Cependant, cette campagne lancée par le ministère de la Santé semble être une bouée de sauvetage pour les parents qui n’étaient ni informés ni sensibilisés à cette problématique. Nadine, qui a entendu parler de cette campagne, n’a pas hésité à se rendre à l’hôpital de la santé psychique à Abbassiya, au Caire, pour faire un examen médical pour son enfant. Aujourd’hui, cette mère, dont les colères devenaient excessives à cause du comportement de son fils toujours désobéissant et rebelle, dit qu’il a fait des progrès grâce aux thérapies. « Le pédopsychiatre m’a fait comprendre beaucoup de choses sur le comportement de mon fils et je suis devenue plus tolérante avec lui. J’ai arrêté de le culpabiliser. J’ai aussi changé de stratégie éducative : j’essaie de le féliciter pour ce qu’il fait de bien, au lieu de le punir à tout bout de champ », témoigne-t-elle
Dr Maha Emad Al-Dine, pédopsychiatre, pense que 50 % à 70 % des cas s’améliorent grâce à une prise en charge spécialisée et des calmants tels que le méthylphénidate, plus connu sous le nom de Ritaline, une de ses formes commerciales, ainsi que des programmes thérapeutiques limitant les répercussions négatives du syndrome.

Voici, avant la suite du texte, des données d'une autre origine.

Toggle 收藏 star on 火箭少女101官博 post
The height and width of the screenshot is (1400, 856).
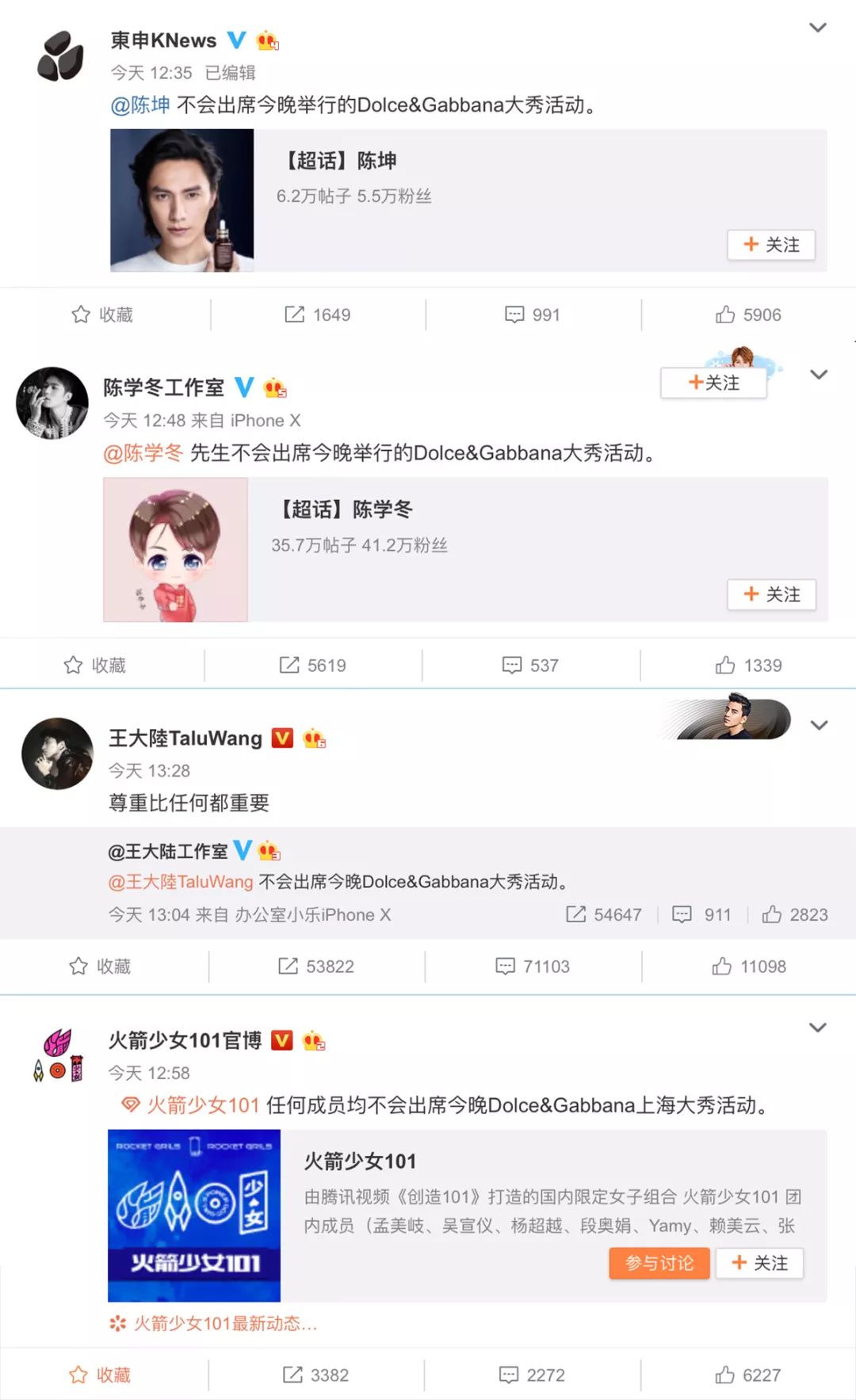(100, 1375)
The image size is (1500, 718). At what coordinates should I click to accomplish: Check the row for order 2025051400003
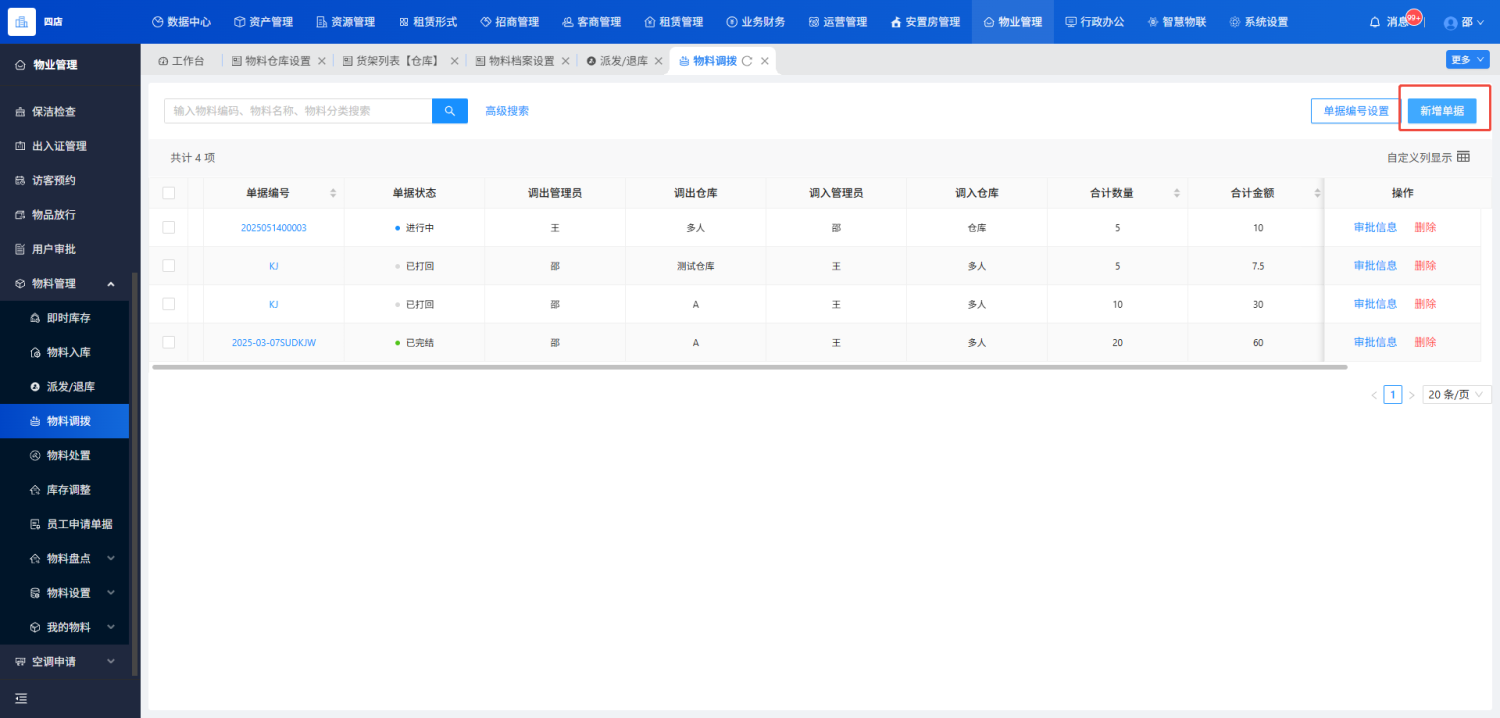pyautogui.click(x=168, y=228)
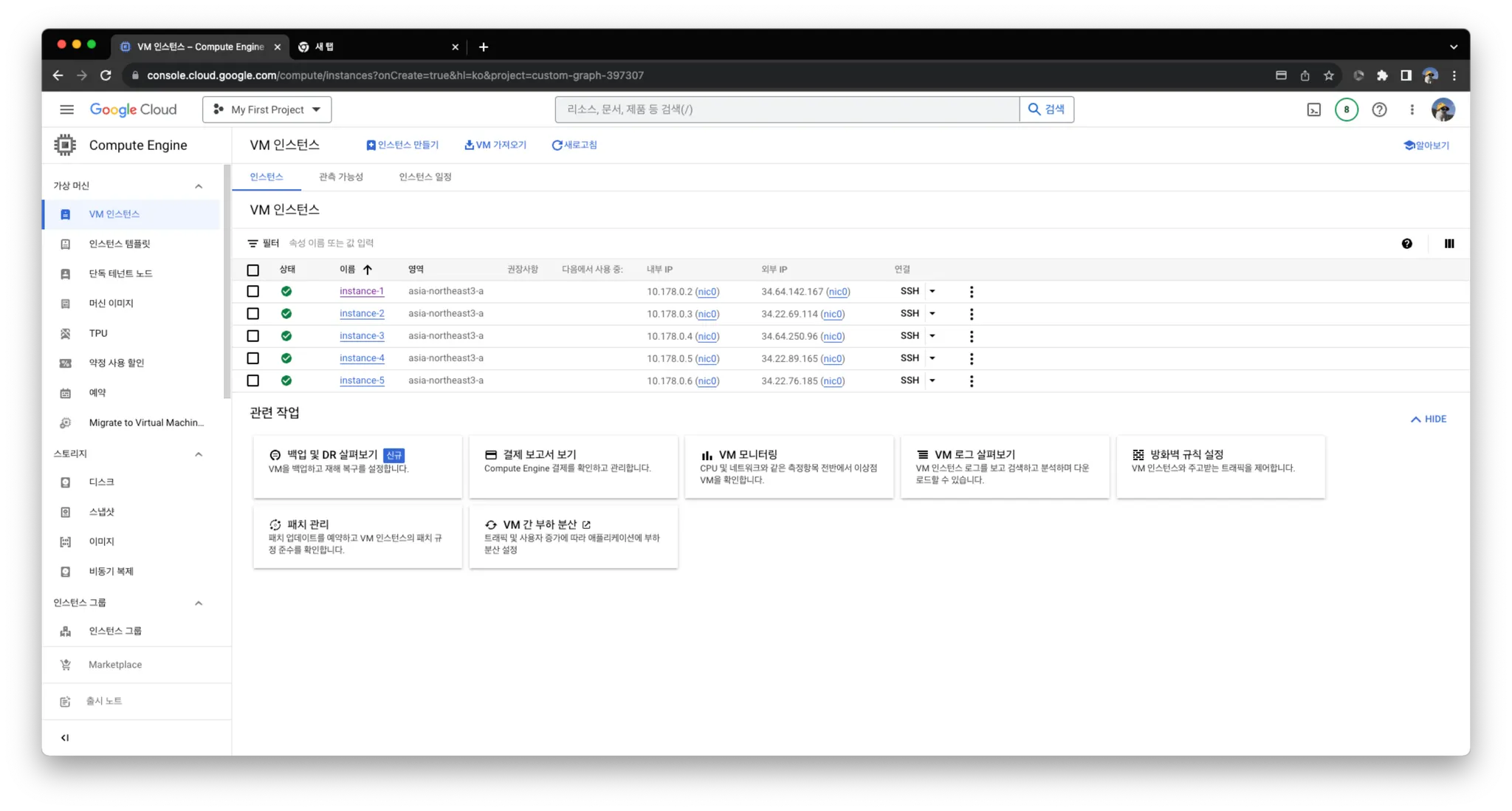Click the notifications badge showing 8

pyautogui.click(x=1346, y=109)
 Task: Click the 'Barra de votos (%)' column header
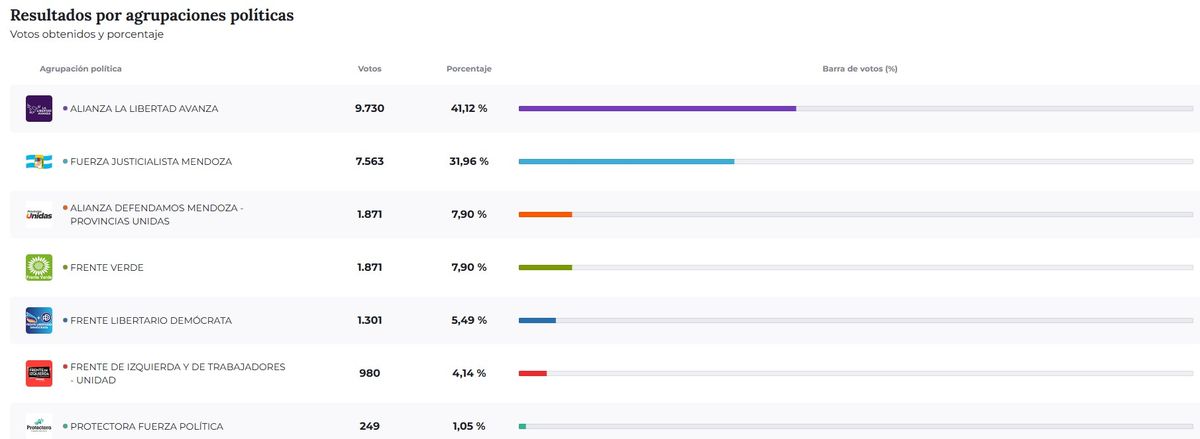click(859, 68)
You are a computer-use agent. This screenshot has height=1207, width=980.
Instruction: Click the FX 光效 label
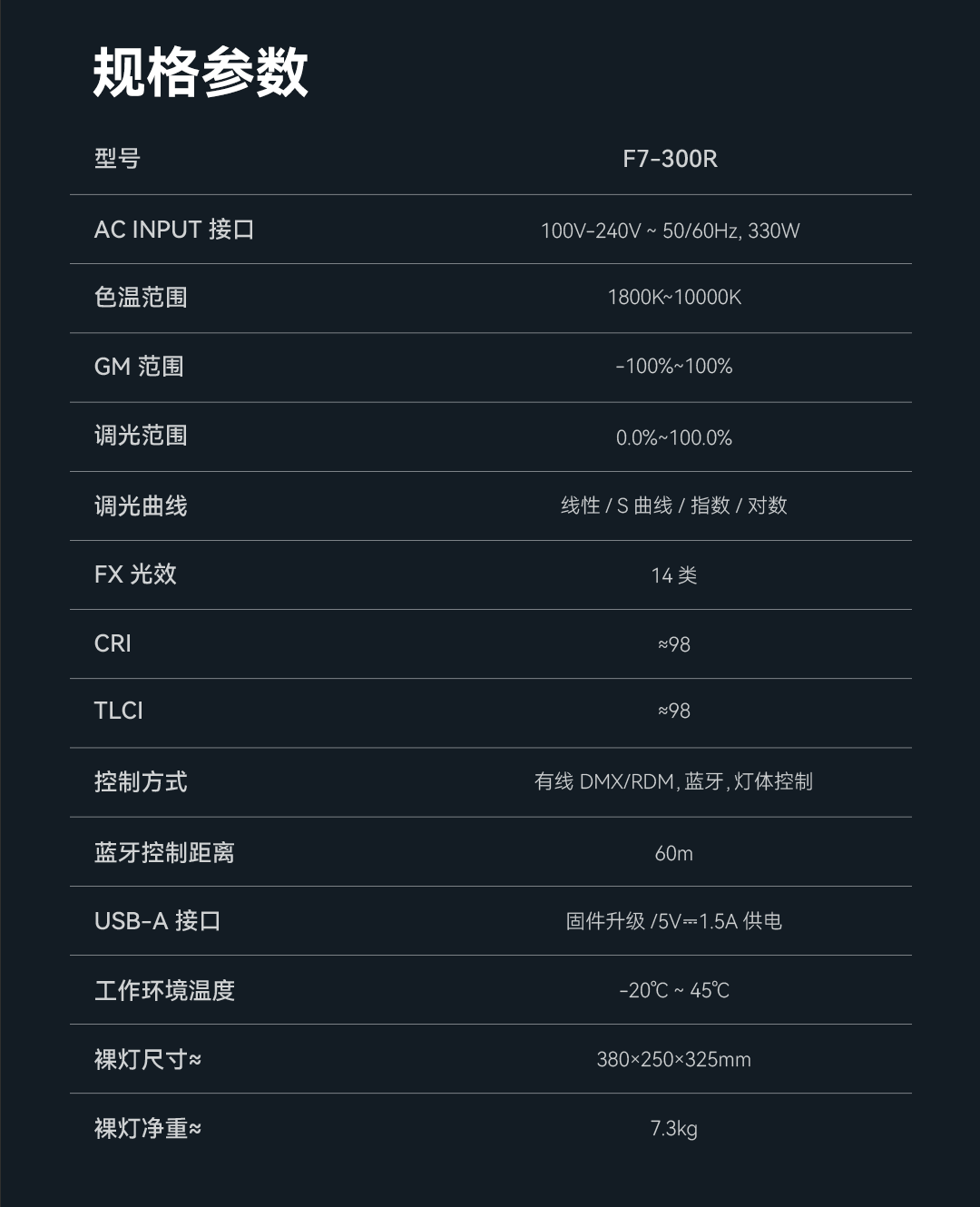click(x=135, y=574)
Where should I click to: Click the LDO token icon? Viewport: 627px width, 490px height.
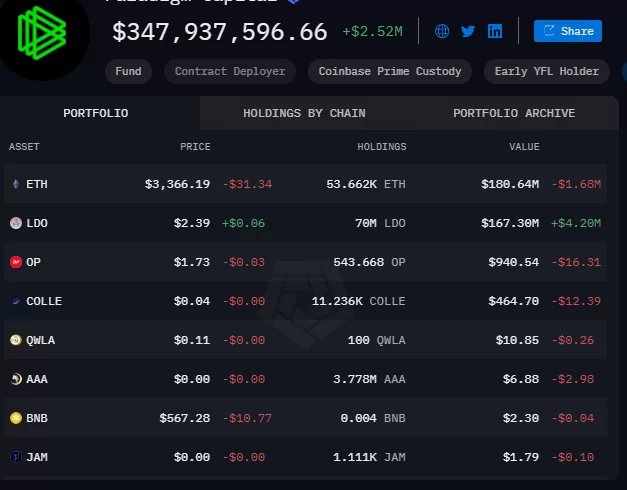15,223
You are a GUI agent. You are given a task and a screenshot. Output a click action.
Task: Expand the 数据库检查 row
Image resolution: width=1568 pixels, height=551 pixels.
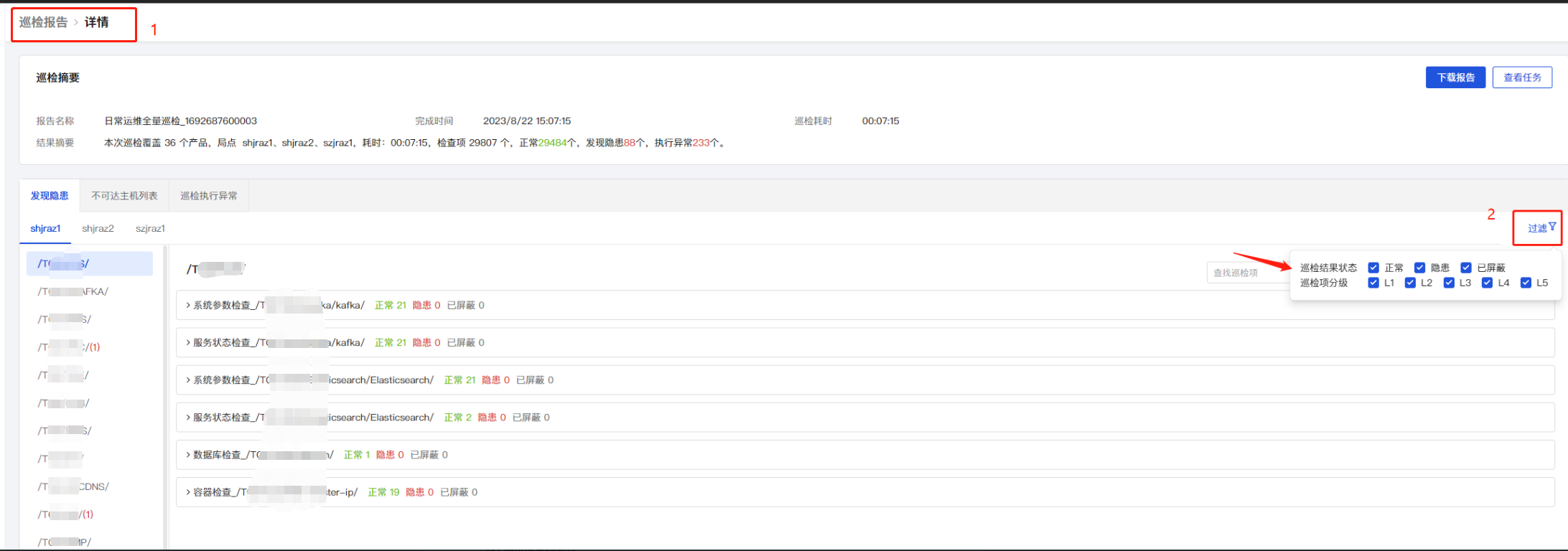(x=188, y=455)
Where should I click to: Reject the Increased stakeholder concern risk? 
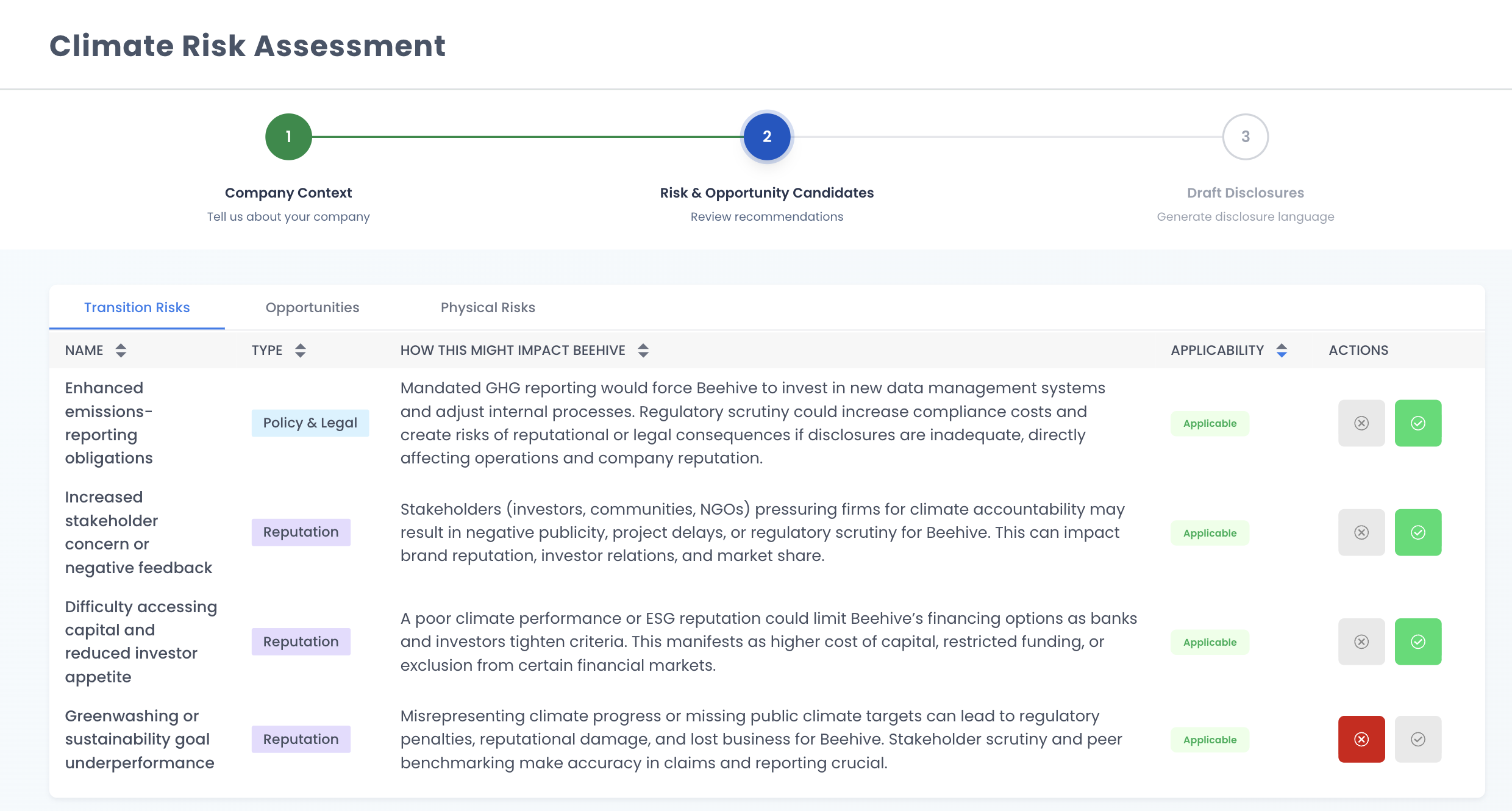[1361, 532]
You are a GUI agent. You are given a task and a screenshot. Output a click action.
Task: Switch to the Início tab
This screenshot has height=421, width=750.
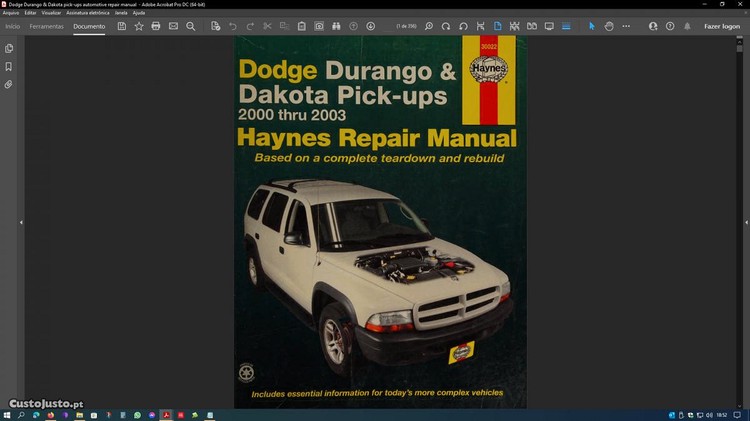(x=12, y=26)
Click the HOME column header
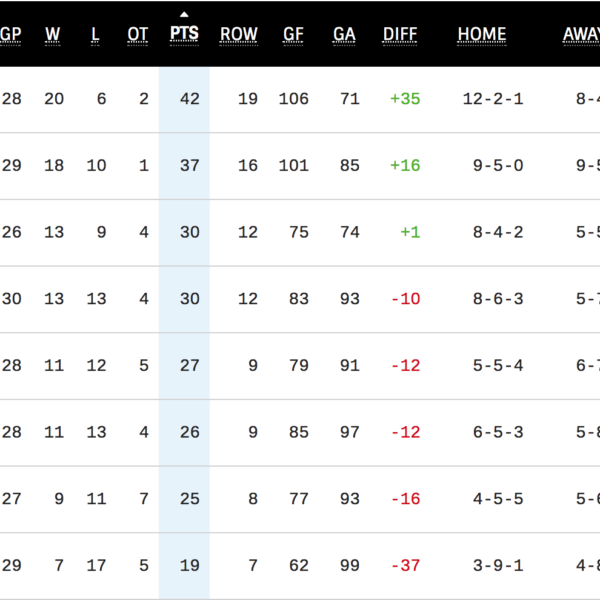Image resolution: width=600 pixels, height=600 pixels. (x=482, y=34)
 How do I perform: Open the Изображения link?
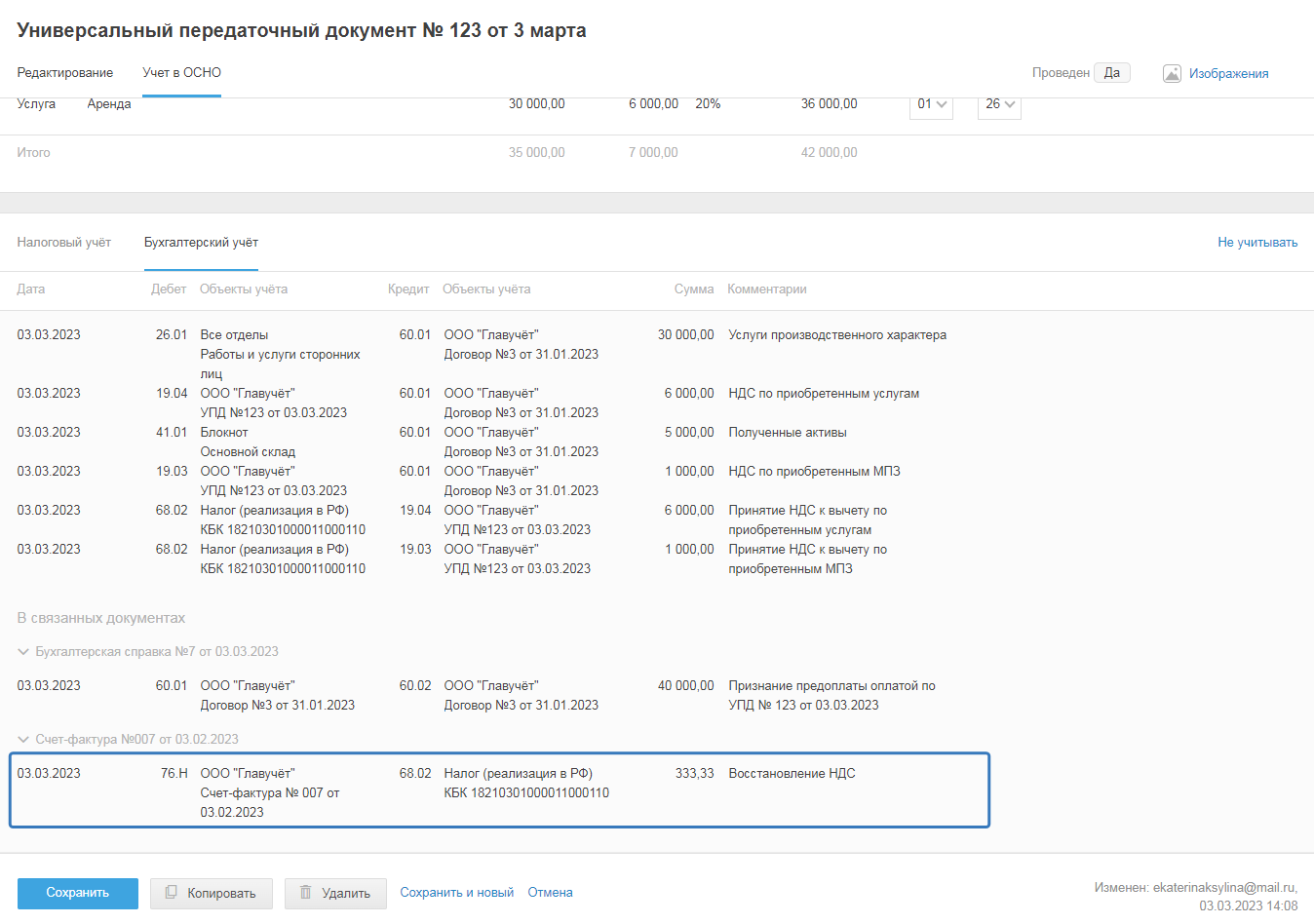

Et même si l’on ne guérit pas, à ce jour, du TDAH, il est néanmoins possible pour l’enfant de l’apprivoiser et d’apprendre à vivre avec, et ce, à travers un traitement qui se base sur deux axes : l’axe psycho-éducatif, dont l’objectif est d’adapter autant que possible l’environnement éducatif aux caractéristiques de l’enfant, et l’axe médicamenteux, réservé aux enfants chez qui les troubles perturbent trop fortement la vie sociale ou scolaire. « Mais la solution réside dans une synergie entre parents, médecins, psys, école ... Car la médication seule ne suffit pas, il faut évidemment une prise en charge psychologique et bien souvent un aménagement scolaire », explique le Dr Emad Al-Dine, tout en ajoutant que bien que certains parents soient pleinement conscients des souffrances de leur enfant, des risques pour son développement, et de la difficulté qu’il peut y avoir, ils refusent de lui donner des calmants ou décident de le garder à la maison. « Depuis la maternelle, j’ai tout fait pour aider mon fils et de toutes les manières possibles : psychologue, séances de psychomotricité et orthophonie. Je lui ai donné ce médicament qui stimule certaines régions du cerveau et lutte contre l’endormissement en classe. Une petite pilule magique pour nous, mais aussi pour mon enfant qui lui permettait de mener une vie sociale et une scolarité normale jusqu’au jour où j’ai senti que mon fils était devenu accro à ce médicament, alors je l’ai arrêté. Et depuis, la situation a empiré », conclut Maissa, mère de Chéhab, 11 ans, qui fait de son mieux pour aider, gérer et soutenir son enfan.